What this task involves: When you reach the line containing "This screenshot has width=497, height=246." in the data below, begin returning lines exactly as written, and stop once the line containing "Given: Toggle Italic formatting" has been returned.

Data:
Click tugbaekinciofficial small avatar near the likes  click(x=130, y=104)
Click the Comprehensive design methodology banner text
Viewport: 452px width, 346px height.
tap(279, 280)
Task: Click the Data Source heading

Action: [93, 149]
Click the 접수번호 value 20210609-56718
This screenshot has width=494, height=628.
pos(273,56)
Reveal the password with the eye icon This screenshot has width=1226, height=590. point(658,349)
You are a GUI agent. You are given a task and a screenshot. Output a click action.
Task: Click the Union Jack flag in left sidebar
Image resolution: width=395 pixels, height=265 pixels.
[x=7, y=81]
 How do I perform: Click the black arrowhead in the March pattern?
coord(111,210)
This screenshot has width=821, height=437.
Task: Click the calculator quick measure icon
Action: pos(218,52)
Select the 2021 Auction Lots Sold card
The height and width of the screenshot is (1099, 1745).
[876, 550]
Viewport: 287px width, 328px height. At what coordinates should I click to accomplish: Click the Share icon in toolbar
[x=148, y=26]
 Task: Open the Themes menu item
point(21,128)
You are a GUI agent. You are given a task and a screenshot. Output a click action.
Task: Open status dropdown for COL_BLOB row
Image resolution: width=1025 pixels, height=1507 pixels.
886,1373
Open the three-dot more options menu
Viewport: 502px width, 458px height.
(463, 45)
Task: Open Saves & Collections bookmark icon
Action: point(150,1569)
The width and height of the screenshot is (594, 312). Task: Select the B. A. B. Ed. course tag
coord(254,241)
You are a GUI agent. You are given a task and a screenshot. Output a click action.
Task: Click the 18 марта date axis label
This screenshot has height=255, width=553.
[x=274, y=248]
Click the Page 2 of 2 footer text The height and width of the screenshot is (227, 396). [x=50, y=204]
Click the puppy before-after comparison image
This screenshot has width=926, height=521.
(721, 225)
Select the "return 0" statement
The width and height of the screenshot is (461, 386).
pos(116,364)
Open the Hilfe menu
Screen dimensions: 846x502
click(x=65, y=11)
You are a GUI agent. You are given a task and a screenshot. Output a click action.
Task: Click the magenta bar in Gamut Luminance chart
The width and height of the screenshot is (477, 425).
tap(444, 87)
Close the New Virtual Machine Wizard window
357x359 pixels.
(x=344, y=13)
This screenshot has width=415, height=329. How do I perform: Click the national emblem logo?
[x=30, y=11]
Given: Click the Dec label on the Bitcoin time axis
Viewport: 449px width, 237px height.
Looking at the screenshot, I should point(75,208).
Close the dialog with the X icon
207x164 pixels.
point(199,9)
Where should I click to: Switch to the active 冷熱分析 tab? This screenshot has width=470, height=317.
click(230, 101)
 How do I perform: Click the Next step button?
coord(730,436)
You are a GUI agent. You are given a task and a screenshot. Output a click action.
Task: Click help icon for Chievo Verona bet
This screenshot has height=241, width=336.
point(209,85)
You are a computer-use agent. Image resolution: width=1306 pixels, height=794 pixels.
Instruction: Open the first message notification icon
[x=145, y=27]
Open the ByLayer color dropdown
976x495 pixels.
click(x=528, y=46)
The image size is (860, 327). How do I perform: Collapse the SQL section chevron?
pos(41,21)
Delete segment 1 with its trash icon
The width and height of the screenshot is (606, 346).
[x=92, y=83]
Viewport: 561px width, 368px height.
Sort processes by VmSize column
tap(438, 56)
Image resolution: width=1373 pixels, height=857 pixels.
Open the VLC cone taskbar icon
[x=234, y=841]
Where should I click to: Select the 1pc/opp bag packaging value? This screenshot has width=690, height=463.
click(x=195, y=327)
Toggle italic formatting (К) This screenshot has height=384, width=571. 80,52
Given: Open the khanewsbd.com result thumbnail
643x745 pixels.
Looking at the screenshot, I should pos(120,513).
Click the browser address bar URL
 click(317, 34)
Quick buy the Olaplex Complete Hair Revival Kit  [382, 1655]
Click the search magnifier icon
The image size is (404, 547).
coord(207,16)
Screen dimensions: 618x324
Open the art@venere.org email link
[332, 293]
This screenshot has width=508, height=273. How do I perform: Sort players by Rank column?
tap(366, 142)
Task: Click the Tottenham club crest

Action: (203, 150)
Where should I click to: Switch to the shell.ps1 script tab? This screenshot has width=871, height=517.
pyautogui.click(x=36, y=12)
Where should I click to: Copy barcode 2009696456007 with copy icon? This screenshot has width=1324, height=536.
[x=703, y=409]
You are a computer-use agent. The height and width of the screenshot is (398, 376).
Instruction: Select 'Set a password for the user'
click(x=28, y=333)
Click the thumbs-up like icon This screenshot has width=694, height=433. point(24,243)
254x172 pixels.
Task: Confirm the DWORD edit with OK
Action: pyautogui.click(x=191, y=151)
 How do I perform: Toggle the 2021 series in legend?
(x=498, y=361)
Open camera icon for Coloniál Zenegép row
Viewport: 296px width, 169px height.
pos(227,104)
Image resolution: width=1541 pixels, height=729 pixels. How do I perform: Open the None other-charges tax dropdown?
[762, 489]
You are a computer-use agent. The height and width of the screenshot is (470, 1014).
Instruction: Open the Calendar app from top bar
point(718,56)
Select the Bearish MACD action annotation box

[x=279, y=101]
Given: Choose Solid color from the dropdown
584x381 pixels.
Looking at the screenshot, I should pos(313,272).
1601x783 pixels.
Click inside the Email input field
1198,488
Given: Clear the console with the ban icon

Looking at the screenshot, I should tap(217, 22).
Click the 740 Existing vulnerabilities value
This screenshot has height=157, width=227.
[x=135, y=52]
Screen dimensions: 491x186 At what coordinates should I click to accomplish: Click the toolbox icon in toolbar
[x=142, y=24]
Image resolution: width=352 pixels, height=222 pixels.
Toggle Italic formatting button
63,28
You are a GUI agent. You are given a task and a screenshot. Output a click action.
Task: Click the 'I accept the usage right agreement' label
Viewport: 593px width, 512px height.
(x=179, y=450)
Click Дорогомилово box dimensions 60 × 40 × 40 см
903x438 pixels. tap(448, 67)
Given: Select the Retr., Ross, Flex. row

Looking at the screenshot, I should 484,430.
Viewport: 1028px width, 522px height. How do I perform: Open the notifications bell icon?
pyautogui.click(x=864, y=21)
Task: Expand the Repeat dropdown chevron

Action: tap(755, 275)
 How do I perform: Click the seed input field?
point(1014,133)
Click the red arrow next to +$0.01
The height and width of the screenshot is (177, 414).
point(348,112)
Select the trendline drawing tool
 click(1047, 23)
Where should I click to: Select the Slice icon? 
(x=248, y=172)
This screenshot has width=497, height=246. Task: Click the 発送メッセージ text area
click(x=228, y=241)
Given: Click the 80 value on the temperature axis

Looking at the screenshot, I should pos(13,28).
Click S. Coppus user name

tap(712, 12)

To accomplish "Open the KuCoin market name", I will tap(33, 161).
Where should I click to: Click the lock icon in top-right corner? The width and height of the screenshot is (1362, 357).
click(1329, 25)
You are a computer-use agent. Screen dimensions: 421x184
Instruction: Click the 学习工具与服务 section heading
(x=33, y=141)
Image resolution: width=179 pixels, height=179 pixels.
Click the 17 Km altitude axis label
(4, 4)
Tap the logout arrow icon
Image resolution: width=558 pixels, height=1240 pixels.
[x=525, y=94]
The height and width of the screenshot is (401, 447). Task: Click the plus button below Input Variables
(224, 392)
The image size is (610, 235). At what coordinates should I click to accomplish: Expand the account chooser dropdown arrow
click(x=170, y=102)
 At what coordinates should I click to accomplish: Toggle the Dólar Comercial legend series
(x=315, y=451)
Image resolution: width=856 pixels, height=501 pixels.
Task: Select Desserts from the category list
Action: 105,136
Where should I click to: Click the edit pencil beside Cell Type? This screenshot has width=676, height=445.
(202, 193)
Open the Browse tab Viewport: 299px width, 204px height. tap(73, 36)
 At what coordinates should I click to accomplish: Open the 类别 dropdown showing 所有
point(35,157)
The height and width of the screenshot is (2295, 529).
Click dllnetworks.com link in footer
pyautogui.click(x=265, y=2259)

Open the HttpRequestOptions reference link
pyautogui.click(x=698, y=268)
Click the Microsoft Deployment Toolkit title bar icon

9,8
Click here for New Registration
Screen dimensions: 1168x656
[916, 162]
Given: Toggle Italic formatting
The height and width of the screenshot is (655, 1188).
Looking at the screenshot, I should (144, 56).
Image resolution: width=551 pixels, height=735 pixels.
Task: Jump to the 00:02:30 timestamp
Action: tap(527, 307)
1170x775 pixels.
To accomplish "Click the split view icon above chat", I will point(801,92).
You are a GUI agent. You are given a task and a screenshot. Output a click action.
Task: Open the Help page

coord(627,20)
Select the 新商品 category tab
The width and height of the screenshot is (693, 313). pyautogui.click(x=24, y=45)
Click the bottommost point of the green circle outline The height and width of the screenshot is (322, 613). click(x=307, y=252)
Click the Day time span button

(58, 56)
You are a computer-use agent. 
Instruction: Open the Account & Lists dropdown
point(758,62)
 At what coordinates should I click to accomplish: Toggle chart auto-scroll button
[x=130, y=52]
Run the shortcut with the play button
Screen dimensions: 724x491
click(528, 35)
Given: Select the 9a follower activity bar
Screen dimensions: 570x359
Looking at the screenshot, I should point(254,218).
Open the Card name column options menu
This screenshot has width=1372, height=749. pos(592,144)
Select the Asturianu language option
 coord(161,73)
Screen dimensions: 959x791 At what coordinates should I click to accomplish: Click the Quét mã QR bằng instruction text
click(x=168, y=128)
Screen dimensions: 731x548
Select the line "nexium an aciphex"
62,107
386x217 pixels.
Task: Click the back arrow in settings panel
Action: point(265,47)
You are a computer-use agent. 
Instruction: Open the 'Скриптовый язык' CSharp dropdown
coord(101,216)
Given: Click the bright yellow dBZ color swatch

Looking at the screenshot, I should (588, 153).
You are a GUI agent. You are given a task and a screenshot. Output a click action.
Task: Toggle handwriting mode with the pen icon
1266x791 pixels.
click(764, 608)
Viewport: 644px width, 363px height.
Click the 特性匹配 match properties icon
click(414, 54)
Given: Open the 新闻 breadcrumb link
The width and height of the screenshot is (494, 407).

Written solution:
This screenshot has width=497, height=246. Task: Click the 発送メッセージ text area
click(x=228, y=241)
Given: Click the 80 value on the temperature axis

Looking at the screenshot, I should pos(13,28).
Click S. Coppus user name

tap(712, 12)

To accomplish "Open the KuCoin market name", I will tap(33, 161).
Where should I click to: Click the lock icon in top-right corner? The width and height of the screenshot is (1362, 357).
click(1329, 25)
You are a computer-use agent. Screen dimensions: 421x184
Instruction: Click the 学习工具与服务 section heading
(x=33, y=141)
Image resolution: width=179 pixels, height=179 pixels.
Click the 17 Km altitude axis label
(4, 4)
Tap the logout arrow icon
Image resolution: width=558 pixels, height=1240 pixels.
[x=525, y=94]
The height and width of the screenshot is (401, 447). Task: Click the plus button below Input Variables
(224, 392)
The image size is (610, 235). At what coordinates should I click to accomplish: Expand the account chooser dropdown arrow
click(x=170, y=102)
 At what coordinates should I click to accomplish: Toggle the Dólar Comercial legend series
(x=315, y=451)
Image resolution: width=856 pixels, height=501 pixels.
Task: Select Desserts from the category list
Action: 105,136
Where should I click to: Click the edit pencil beside Cell Type? This screenshot has width=676, height=445.
(202, 193)
Open the Browse tab Viewport: 299px width, 204px height. tap(73, 36)
 At what coordinates should I click to accomplish: Open the 类别 dropdown showing 所有
point(35,157)
The height and width of the screenshot is (2295, 529).
Click dllnetworks.com link in footer
pyautogui.click(x=265, y=2259)

Open the HttpRequestOptions reference link
pyautogui.click(x=698, y=268)
Click the Microsoft Deployment Toolkit title bar icon

9,8
Click here for New Registration
Screen dimensions: 1168x656
[916, 162]
Given: Toggle Italic formatting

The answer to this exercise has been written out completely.